Required work: Beginning with the line that contains "The height and" and ending with the line that contains "center [29, 66].", retype those lines word for word, omitting the pictures.

(Beginning of Records for this task)

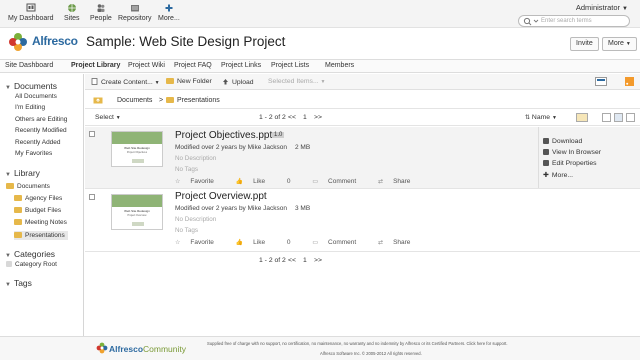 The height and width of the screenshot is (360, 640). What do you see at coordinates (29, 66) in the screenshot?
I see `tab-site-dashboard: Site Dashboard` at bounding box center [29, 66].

(End of Records for this task)
(Beginning of Records for this task)

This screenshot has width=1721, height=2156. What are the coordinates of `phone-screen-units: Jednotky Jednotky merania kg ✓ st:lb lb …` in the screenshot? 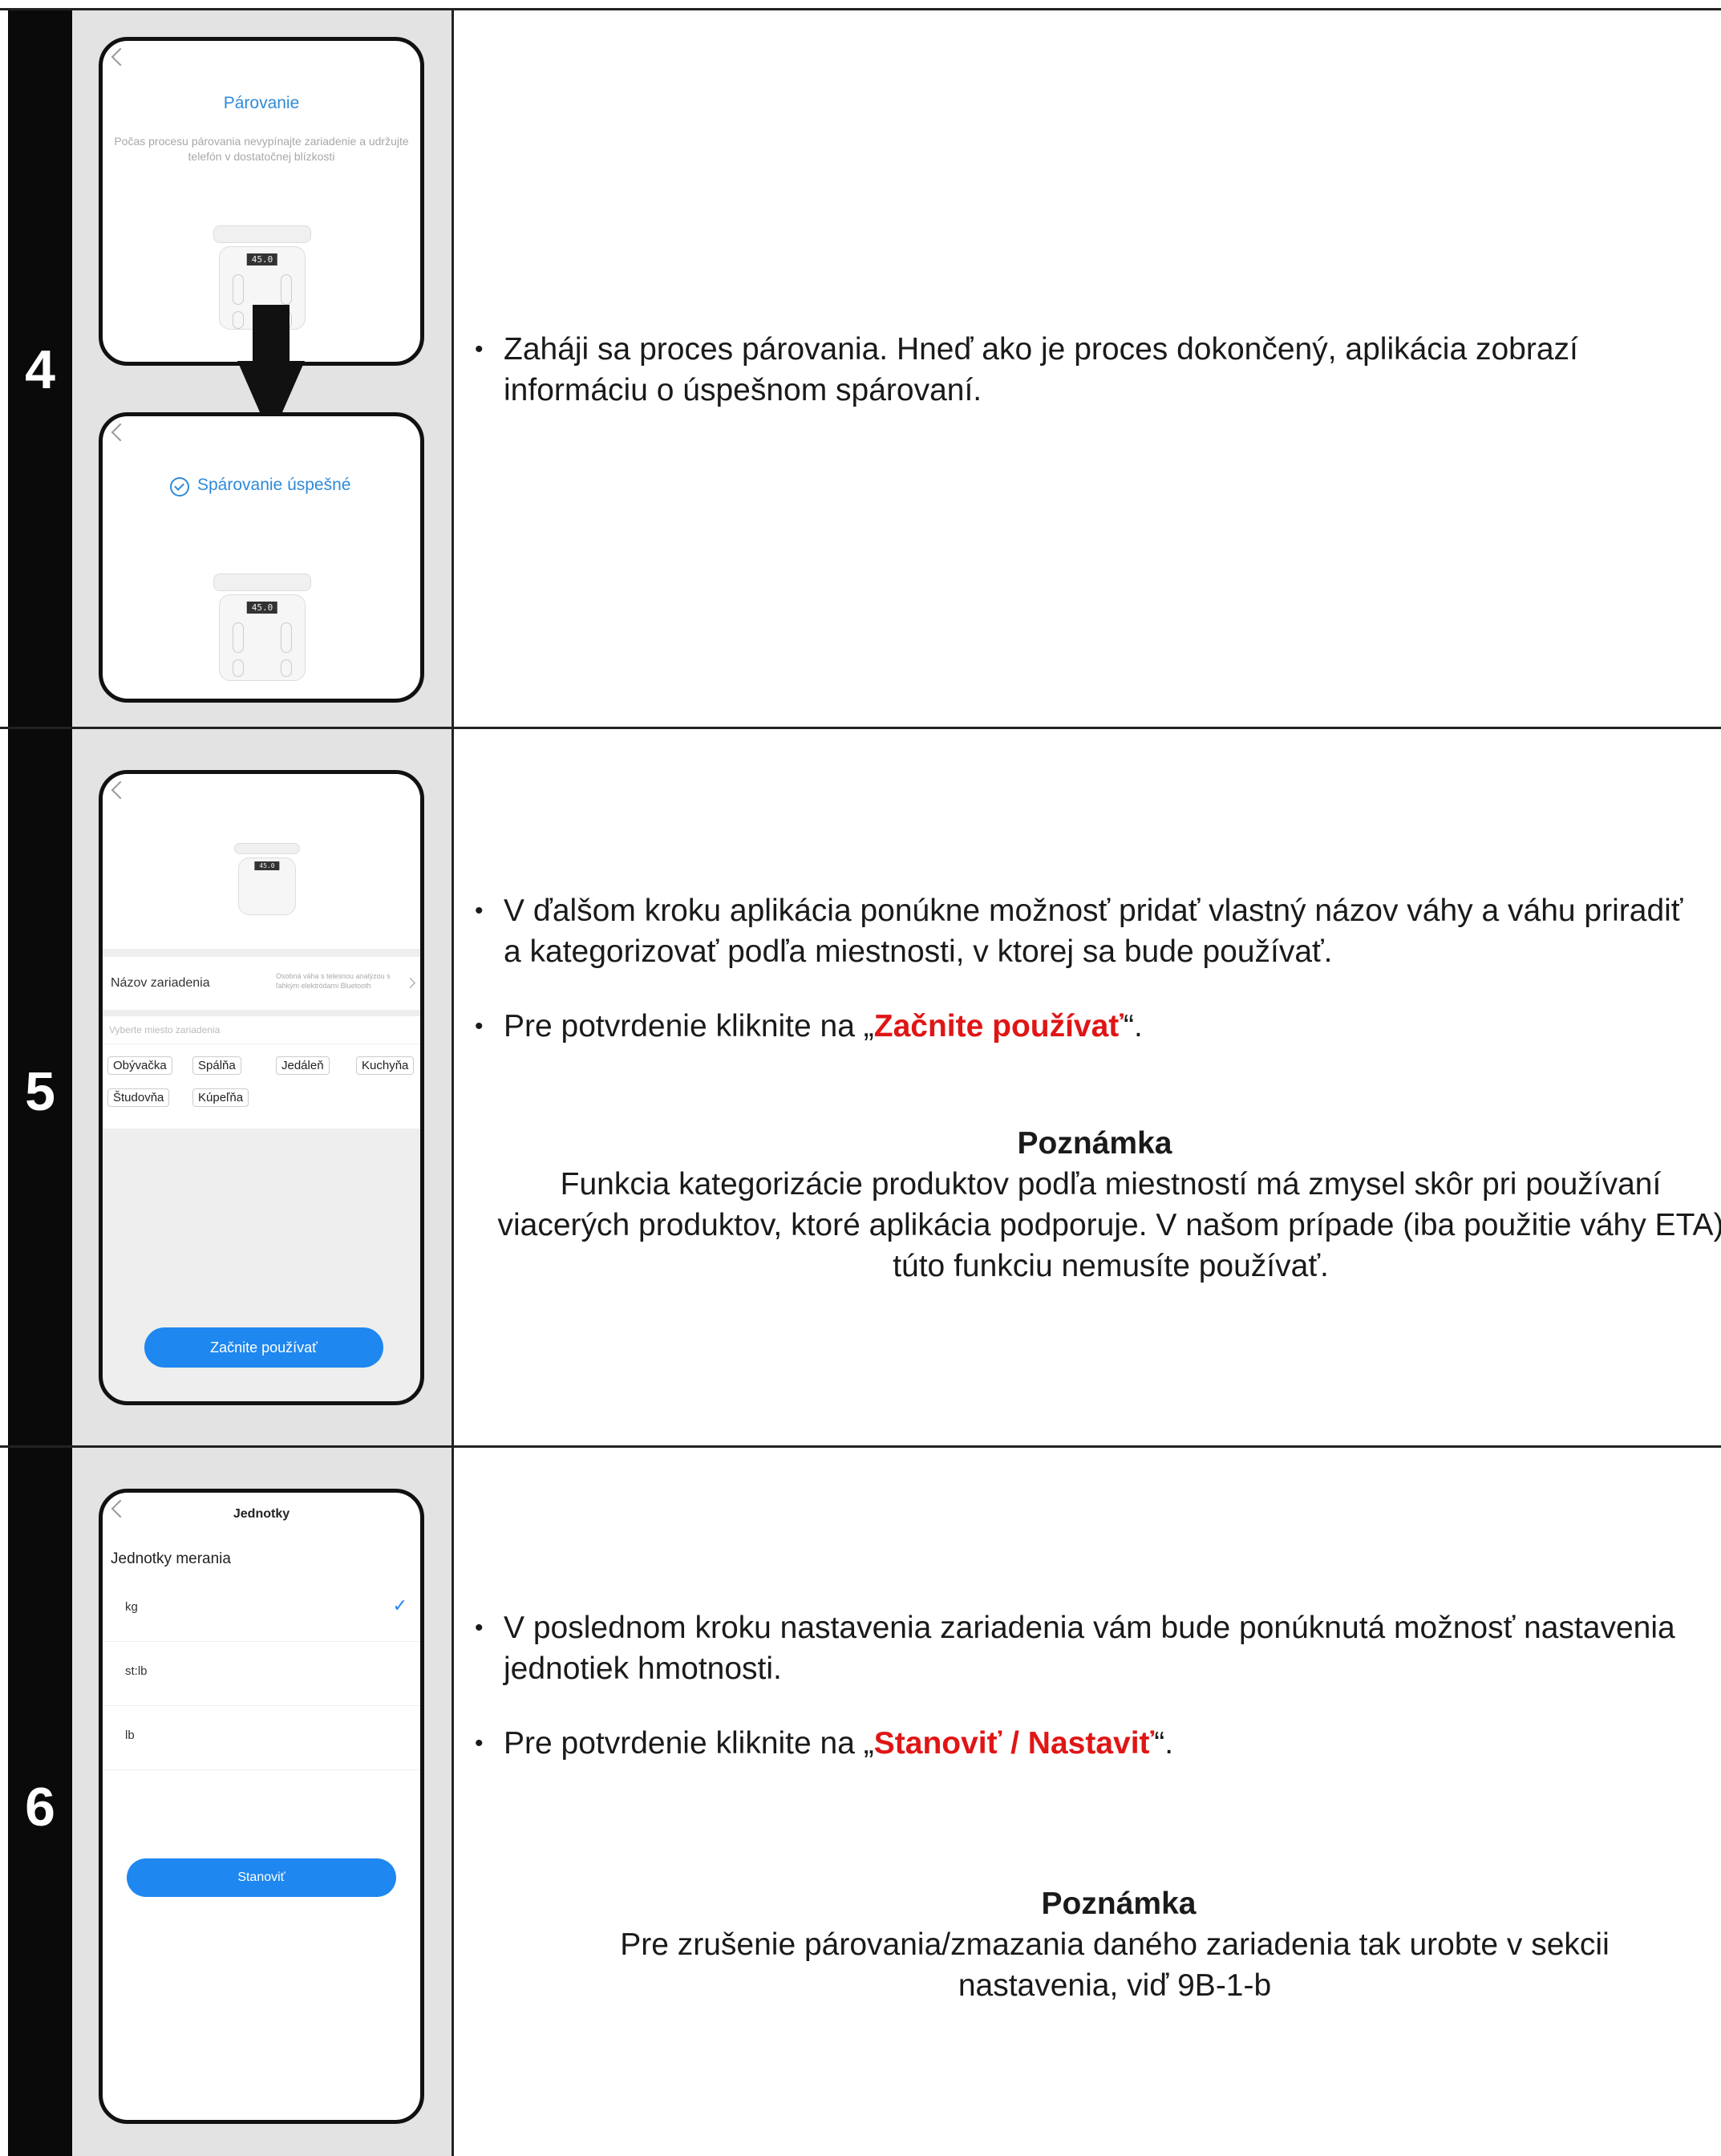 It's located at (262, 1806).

(End of Records for this task)
(Beginning of Records for this task)

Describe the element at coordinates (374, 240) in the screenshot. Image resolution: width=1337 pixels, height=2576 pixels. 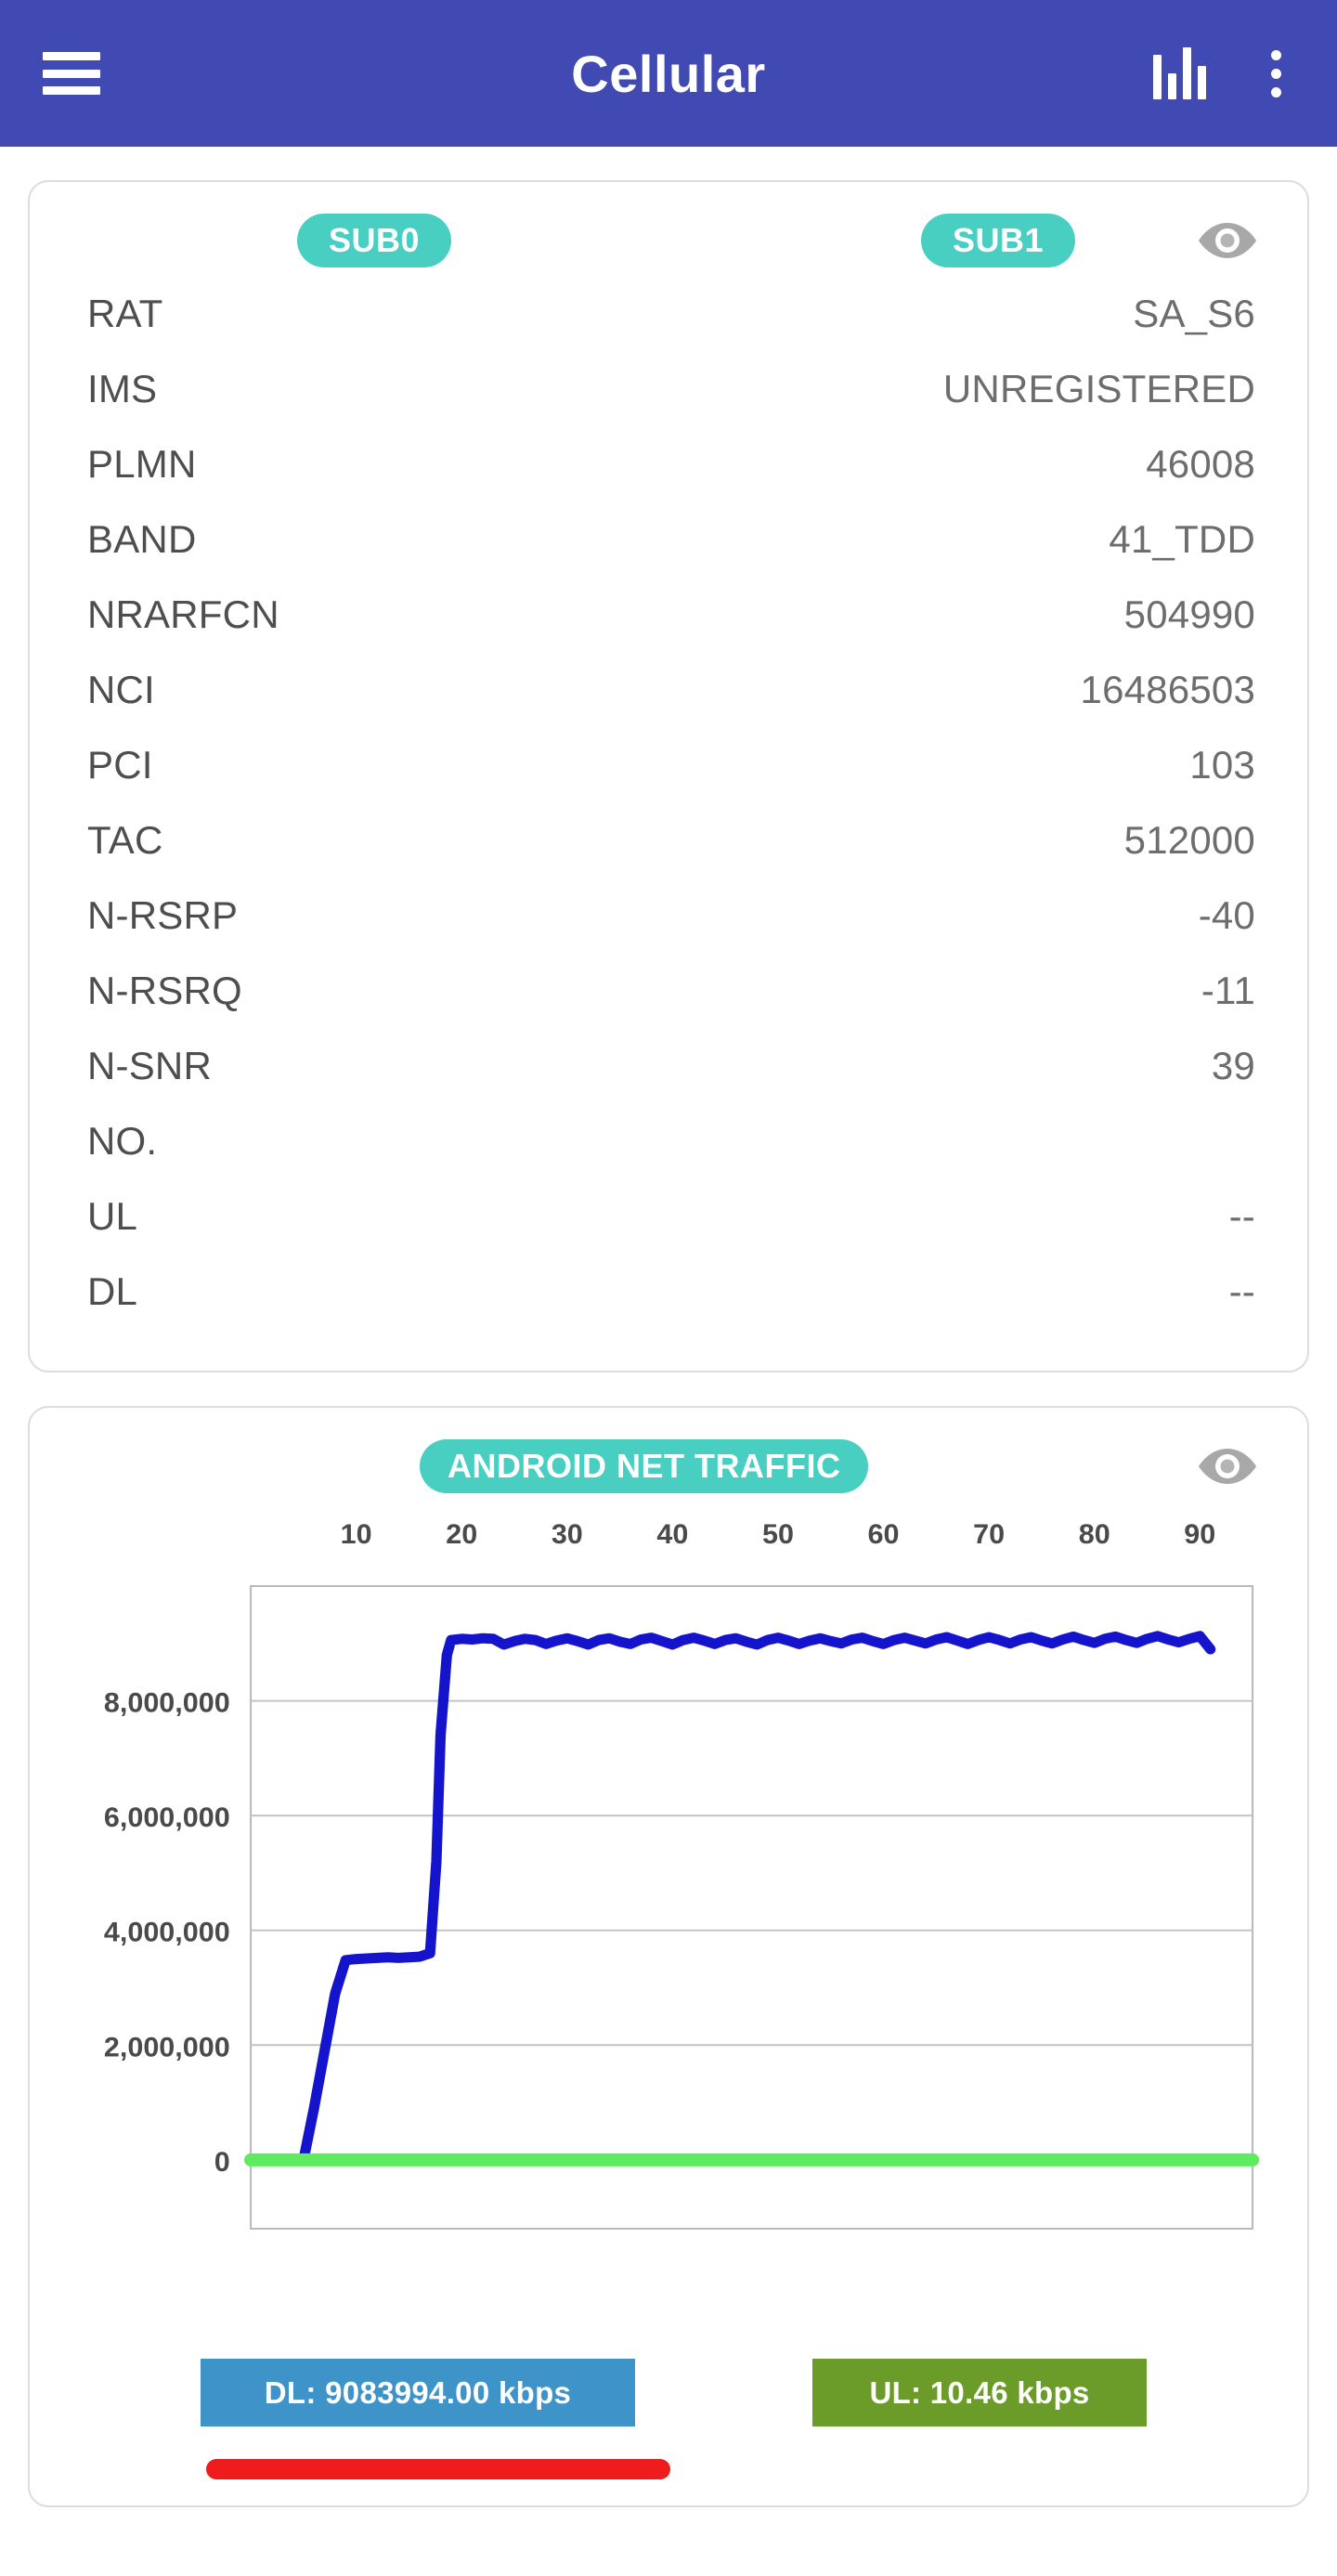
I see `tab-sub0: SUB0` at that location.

(End of Records for this task)

Result:
 The height and width of the screenshot is (360, 640). What do you see at coordinates (29, 66) in the screenshot?
I see `tab-site-dashboard: Site Dashboard` at bounding box center [29, 66].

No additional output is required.